Herr and Frau Tod locked Victoria in the attic after she finished her work and frequently beat her. She ate watery soup and slept on the floor. Her Catholic faith faltered, and the harsh living conditions brought her to the brink of despair. Still, her life was luxurious compared to what the other Polish women experienced in the camps. With Etta’s help, Victoria conspired to defy German law and help these women and their children. How long could they keep their actions secret from Etta’s SS brother?

Victoria’s War by Catherine A. Hamilton presented the situation of captured Polish women during the Second World War. It is a historical fiction novel based on facts. The Germans captured 1.7 million Poles who worked in forced labor camps, became the slaves of German families, or were forced to work as prostitutes. These numbers amazed and saddened me. The women showed bravery and courage while being humiliated and dehumanized because of their nationality. I liked reading about their audacious and daring acts.

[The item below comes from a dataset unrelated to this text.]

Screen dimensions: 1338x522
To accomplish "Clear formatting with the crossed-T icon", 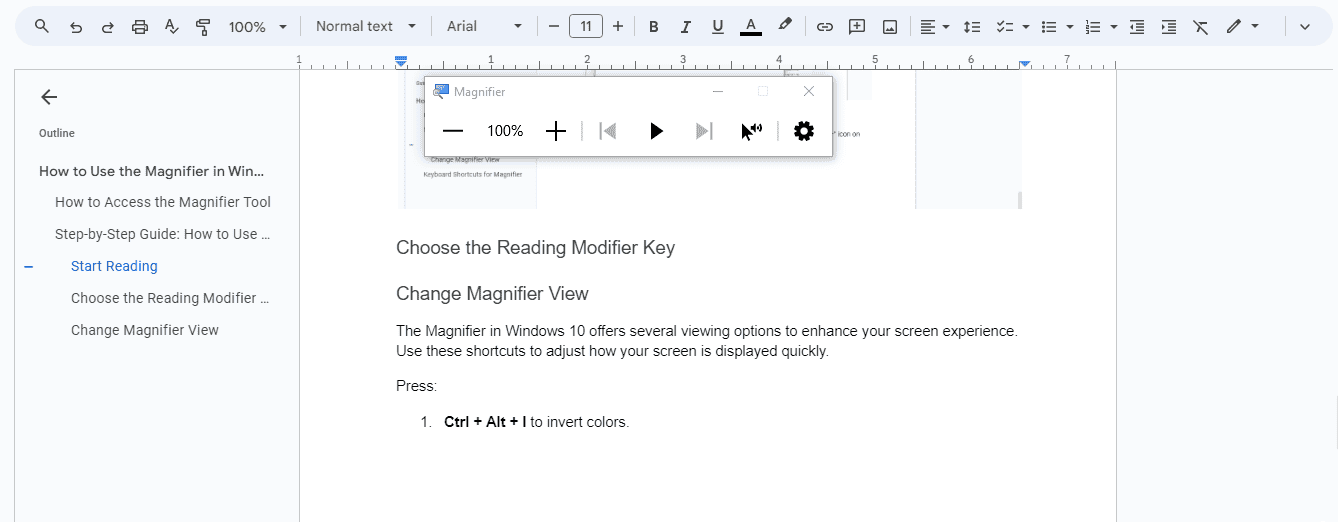I will pyautogui.click(x=1201, y=27).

Victoria portrayed the women’s lives inside the camps where they worked to furnish supplies for the Germans. She worked in a clothing factory, sewing shirts and coats for German soldiers until the Tod family purchased her. The author did a fantastic job of developing Victoria’s character. It was easy to relate to Victoria’s disappointment over lost dreams and her spiritual struggles to comprehend what was happening. Her determination to survive and her desire to help others motivate readers not to give up when they experience difficult situations.

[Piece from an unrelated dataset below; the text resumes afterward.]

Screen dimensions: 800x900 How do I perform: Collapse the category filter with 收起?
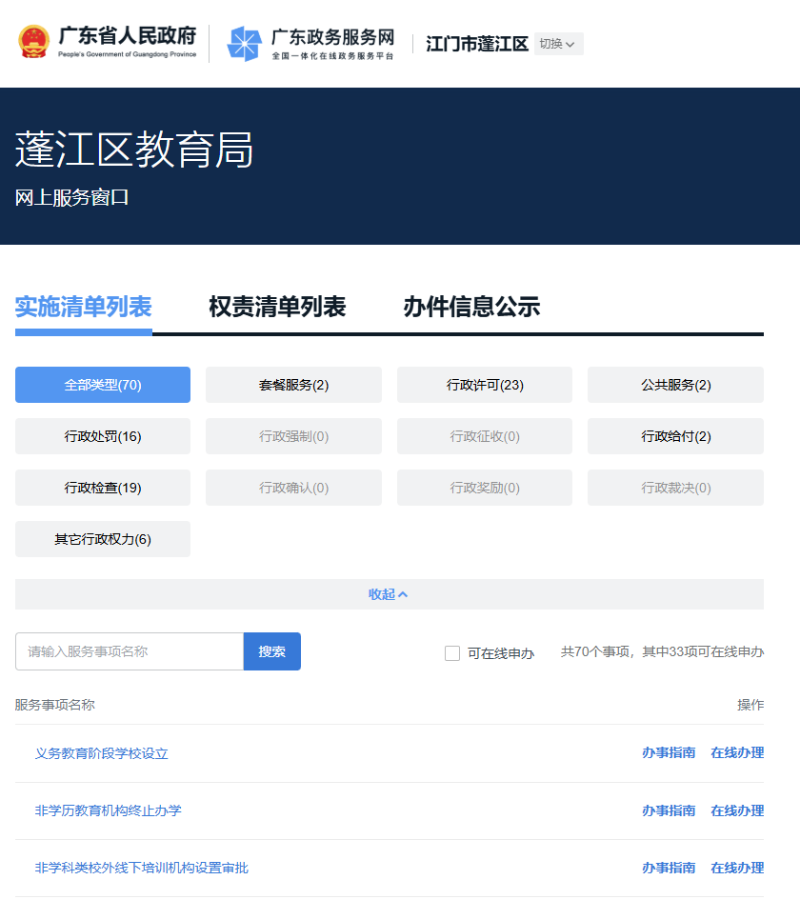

The story contains violent scenes. Victoria received physical beatings when she did not perform her duties. Etta’s mother belittled her daughter due to her handicap and destroyed her paintings. Some women were raped. The story talks about what happened to their babies. It was heartbreaking to read about the Polish women who became pregnant. These scenes were what I disliked about the book. We may be tempted to turn our eyes away from the ugly events of history. Hiding from the past does not erase it. It only makes us ignorant of what happened.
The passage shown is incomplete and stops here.